**EXCERPT**
Thanks for the un-biased post. This is what I speculated. I can't GL pumping blood back into his body but, to think that GL wouldn't try a pill or shot that was safe to use and not detectible is just as foolish as thinking LA was totaly clean.


----------



## mohair_chair

F1nut said:


> With this, a 148-pound LeMond could do about 48 minutes on the Alp D' Huez climb in 1986. Interestingly enough, and shockingly so; 1989 saw Laurent Fignon climb the Alp D'Huez in 41:50. Thats quick for a human. I dont have a clue about how much Laurent weighed in but for sure that was impressive.


Lemond could certainly do better than 48 minutes in 1986. It's ridiculous to suggest otherwise (he can't beat Coppi???). Lemond and Hinault finished in 48 minutes only because the third place rider (Urs Zimmermann) in that stage was 5 minutes behind. Yes, FIVE minutes. You think Lemond would have gone faster if Zimmernann had been only 30 seconds behind?


----------



## Bry03cobra

Those numbers are BS. Race conditions have a lot to do with those times. "Satan" put up one of those times in a TT. The riders are racing others not the record book. Also how much effort was used during the entire stage, not just ADH, is a big factor.


----------



## bigpinkt

Bry03cobra said:


> Sure there is MUCH more smoke with Lance, but if Lance received any injections he would be hung for it.
> .


You forget that in addition to Actovigen Jeff Spencer (USPS chiropractor) was caught dumping dozens of syringes. 

From the Vaughters/Andreau chat transcript

Cyclevaughters: once I went to CA (Credit Agricole) and saw that not all the teams got 25 injections every day
Cyclevaughters: hell, CA was ZERO
Cyclevaughters: So, I realized lance was full of $hit when he'd say everyone was doing it.

[Dataset entries]
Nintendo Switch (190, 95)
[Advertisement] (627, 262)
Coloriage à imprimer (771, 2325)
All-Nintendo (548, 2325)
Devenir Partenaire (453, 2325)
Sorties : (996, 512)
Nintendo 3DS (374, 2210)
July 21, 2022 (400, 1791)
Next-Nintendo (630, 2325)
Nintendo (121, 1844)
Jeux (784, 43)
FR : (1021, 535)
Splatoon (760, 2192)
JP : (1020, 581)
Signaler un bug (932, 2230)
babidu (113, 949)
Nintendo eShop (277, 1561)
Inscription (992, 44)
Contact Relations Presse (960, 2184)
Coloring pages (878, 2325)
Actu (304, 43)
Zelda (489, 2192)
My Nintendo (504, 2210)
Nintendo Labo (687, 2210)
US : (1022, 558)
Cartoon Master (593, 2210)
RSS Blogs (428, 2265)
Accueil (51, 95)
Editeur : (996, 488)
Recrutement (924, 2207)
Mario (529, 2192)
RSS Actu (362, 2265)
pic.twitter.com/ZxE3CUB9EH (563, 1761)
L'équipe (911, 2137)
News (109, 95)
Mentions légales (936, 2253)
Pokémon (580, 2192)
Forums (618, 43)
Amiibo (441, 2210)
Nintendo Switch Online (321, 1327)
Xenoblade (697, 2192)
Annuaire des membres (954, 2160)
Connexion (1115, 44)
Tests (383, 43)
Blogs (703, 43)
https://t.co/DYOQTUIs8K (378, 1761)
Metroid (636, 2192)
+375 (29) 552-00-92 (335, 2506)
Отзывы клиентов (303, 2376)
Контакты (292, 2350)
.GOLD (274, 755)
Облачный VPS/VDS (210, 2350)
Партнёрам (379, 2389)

**TASKS FOR THIS EXERCISE**
(1) Reproduce the part of the cycling thread that opens with the words containing "You forget that" and closes with "was doing it.".
(2) Answer these questions from the cycling thread.
(a) What time does the thread give for Laurent Fignon's 1989 climb of the Alp D'Huez?
(b) How far behind Lemond and Hinault was the third-place rider in that 1986 stage?
(c) What was Jeff Spencer's role?

**WRITTEN RESPONSES**
(1)
You forget that in addition to Actovigen Jeff Spencer (USPS chiropractor) was caught dumping dozens of syringes. 

From the Vaughters/Andreau chat transcript

Cyclevaughters: once I went to CA (Credit Agricole) and saw that not all the teams got 25 injections every day
Cyclevaughters: hell, CA was ZERO
Cyclevaughters: So, I realized lance was full of $hit when he'd say everyone was doing it.

(2)
(a) 41:50
(b) Five minutes
(c) USPS chiropractor